Last weekend my wife and I went to her family home to stay and it was the first time that had both been there together since everything really started to come out with how I am feeling. It was always going to be a hard weekend with all the memories, emotions and talk happening but it felt like the right thing to do. Sometimes you need to go through that hard stuff to find the good stuff.
We both also didn’t want the only association for the place to be hard, painful memories. Yes they are always going to be there but there is so much more to the place apart from that. For one it is my wife’s family home so all her memories with the place but also the village is where we met, the house is where she first told me that she loved me plus many many many more happy, fun and the best of the best memories. No matter what bad memories you have it doesn’t take away the good ones.
Also though there is a lot of hard intense memories from the place recently there is a lot of good from those two weeks as well. That is where I really started to open up about how I was feeling and really ask for help. I found people that really love me and will support me through anything. Yes I was suicidal and very very close however I didn’t, I choose life and held on. I opened up my mind to wanting to try anything that will help, no therapy is not worth a try cause you don’t know what will help. I have found somewhere to learn new skills and how much I want to try new things. I have found out how much I need to be in the outdoors but also specifically that I really need to have the sea and sand. I need company, love and support but also need time to just be me and try and process. I have seen that I need to make changes in my life and while I don’t necessary know what they are or how to do them I open to the fact that I have options.

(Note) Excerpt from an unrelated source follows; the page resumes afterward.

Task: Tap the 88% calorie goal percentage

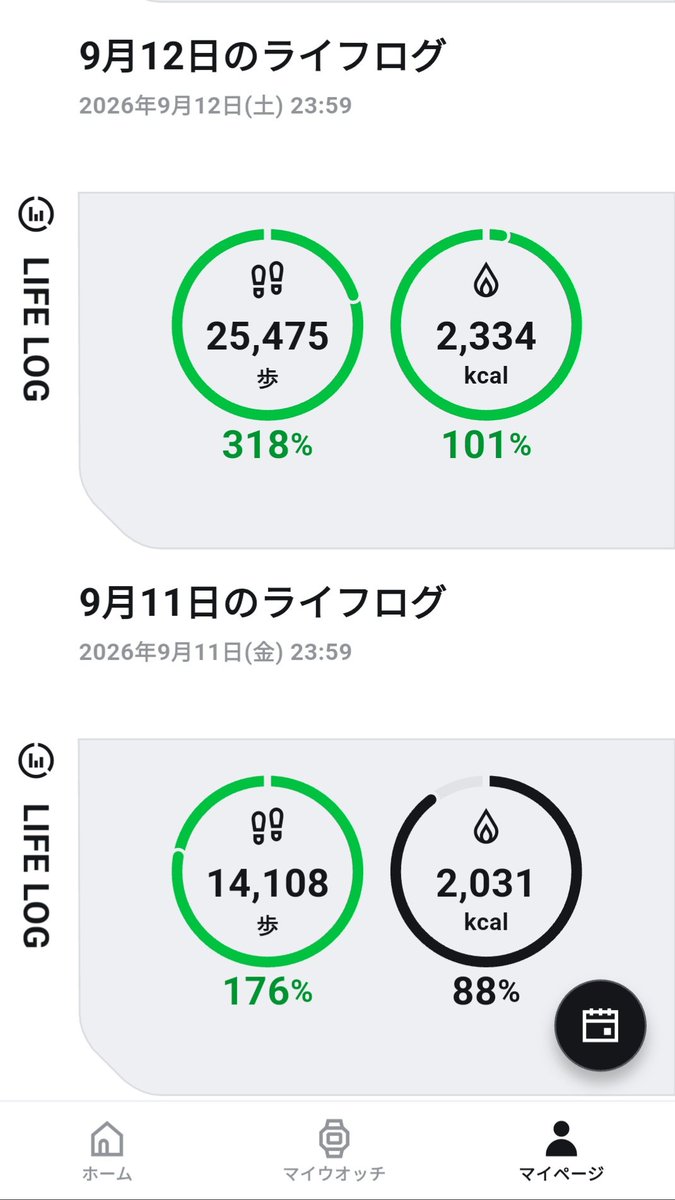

So yes the weekend was hard, it didn’t help that wasn’t arriving in the best of head spaces due to a couple of factors ( the NHS and driving ) however while it was hard there was also some great moments in it and have created good memories. The best memories are sometimes made from the little things and it is the little things that can matter the most. Little moments of having a camp fire with a colourful ninja, playing a board game, dropping tiny stones of your wife and mother in law as they lie on the beach, having mighty fine grilled cheese and pickle on toast and just enjoying the feel of the sun your back. Yes there were tears ( not from me but that is another story) and down bits but actually they will quickly fade while the taste of that sandwich will stay with me forever!
I choose this fire picture as though when having that camp fire I wasn’t in the best of places I still loved sitting on the beach having a fire with my wife, mother in law and dogs. I would have liked to have been feeling better but I wouldn’t want to be anywhere else in the world or with anyone else.
I absolutely love the Paps of Jura. (On a technical note I struggle with getting a straight horizon so that is something that I very much need to work on.) One day in the not too far away future I want to go climb them. I also love the whole adventure of going on a ferry so need to do that as well. I want the future and the plans that go with it.